_Aim of the exercise_
Each of the lines below must be retyped character for character.

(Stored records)
....
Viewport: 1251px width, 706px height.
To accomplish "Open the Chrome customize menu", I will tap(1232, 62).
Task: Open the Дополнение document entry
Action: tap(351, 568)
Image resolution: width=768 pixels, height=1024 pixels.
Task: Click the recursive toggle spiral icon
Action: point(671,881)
....
_Task answer_
Viewport: 1251px width, 706px height.
To accomplish "Open the Chrome customize menu", I will tap(1232, 62).
Task: Open the Дополнение document entry
Action: tap(351, 568)
Image resolution: width=768 pixels, height=1024 pixels.
Task: Click the recursive toggle spiral icon
Action: point(671,881)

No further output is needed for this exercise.